Rows of pointing data
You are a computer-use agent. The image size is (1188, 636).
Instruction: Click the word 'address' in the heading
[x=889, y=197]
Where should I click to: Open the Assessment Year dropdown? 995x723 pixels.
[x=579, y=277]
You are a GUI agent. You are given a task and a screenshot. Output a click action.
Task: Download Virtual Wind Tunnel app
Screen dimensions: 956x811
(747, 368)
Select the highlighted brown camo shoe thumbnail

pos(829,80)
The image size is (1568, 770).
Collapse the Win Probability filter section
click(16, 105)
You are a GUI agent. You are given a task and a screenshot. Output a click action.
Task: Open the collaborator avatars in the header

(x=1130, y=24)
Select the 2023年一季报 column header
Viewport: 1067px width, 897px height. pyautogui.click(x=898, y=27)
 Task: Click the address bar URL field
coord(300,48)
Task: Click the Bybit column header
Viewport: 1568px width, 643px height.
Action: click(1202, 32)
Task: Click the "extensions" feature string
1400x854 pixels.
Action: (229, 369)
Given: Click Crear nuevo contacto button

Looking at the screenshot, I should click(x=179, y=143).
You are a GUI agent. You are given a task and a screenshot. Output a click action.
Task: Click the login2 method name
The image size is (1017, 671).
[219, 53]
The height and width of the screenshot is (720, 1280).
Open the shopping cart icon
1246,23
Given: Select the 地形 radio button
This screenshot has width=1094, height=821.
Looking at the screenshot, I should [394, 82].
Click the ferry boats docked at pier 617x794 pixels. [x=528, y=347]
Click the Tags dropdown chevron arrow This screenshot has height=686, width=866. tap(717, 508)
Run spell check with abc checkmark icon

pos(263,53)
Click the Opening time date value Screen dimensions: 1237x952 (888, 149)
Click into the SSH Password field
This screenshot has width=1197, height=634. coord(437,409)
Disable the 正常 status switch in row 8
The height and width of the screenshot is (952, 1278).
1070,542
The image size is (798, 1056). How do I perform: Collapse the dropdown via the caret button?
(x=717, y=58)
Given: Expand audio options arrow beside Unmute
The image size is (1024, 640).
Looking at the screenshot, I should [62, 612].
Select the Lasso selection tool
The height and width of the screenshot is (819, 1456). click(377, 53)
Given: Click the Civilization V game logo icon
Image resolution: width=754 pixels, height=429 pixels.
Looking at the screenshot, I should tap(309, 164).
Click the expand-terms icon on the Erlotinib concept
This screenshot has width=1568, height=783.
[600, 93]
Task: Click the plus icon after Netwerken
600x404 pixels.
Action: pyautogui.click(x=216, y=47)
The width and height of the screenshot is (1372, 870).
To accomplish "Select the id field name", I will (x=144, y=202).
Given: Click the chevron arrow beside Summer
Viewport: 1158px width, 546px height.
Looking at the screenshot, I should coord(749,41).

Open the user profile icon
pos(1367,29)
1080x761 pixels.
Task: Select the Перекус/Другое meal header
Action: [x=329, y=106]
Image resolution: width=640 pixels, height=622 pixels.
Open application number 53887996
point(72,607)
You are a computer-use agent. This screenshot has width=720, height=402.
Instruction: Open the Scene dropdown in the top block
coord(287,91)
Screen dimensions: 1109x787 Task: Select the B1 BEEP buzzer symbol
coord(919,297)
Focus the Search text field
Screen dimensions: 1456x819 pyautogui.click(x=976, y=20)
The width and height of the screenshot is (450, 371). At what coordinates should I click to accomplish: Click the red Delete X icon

◆ Exercise: Rewrite the part of the records that opens with the line containing "Select the Lasso selection tool" and runs through the end, replacing "chevron arrow" with "caret" and leaving everything else unchanged.

◆ The solution:
Select the Lasso selection tool
The height and width of the screenshot is (819, 1456). click(377, 53)
Given: Click the Civilization V game logo icon
Image resolution: width=754 pixels, height=429 pixels.
Looking at the screenshot, I should tap(309, 164).
Click the expand-terms icon on the Erlotinib concept
This screenshot has width=1568, height=783.
[600, 93]
Task: Click the plus icon after Netwerken
600x404 pixels.
Action: pyautogui.click(x=216, y=47)
The width and height of the screenshot is (1372, 870).
To accomplish "Select the id field name", I will (x=144, y=202).
Given: Click the caret beside Summer
Viewport: 1158px width, 546px height.
Looking at the screenshot, I should coord(749,41).

Open the user profile icon
pos(1367,29)
1080x761 pixels.
Task: Select the Перекус/Другое meal header
Action: [x=329, y=106]
Image resolution: width=640 pixels, height=622 pixels.
Open application number 53887996
point(72,607)
You are a computer-use agent. This screenshot has width=720, height=402.
Instruction: Open the Scene dropdown in the top block
coord(287,91)
Screen dimensions: 1109x787 Task: Select the B1 BEEP buzzer symbol
coord(919,297)
Focus the Search text field
Screen dimensions: 1456x819 pyautogui.click(x=976, y=20)
The width and height of the screenshot is (450, 371). At what coordinates should I click to accomplish: Click the red Delete X icon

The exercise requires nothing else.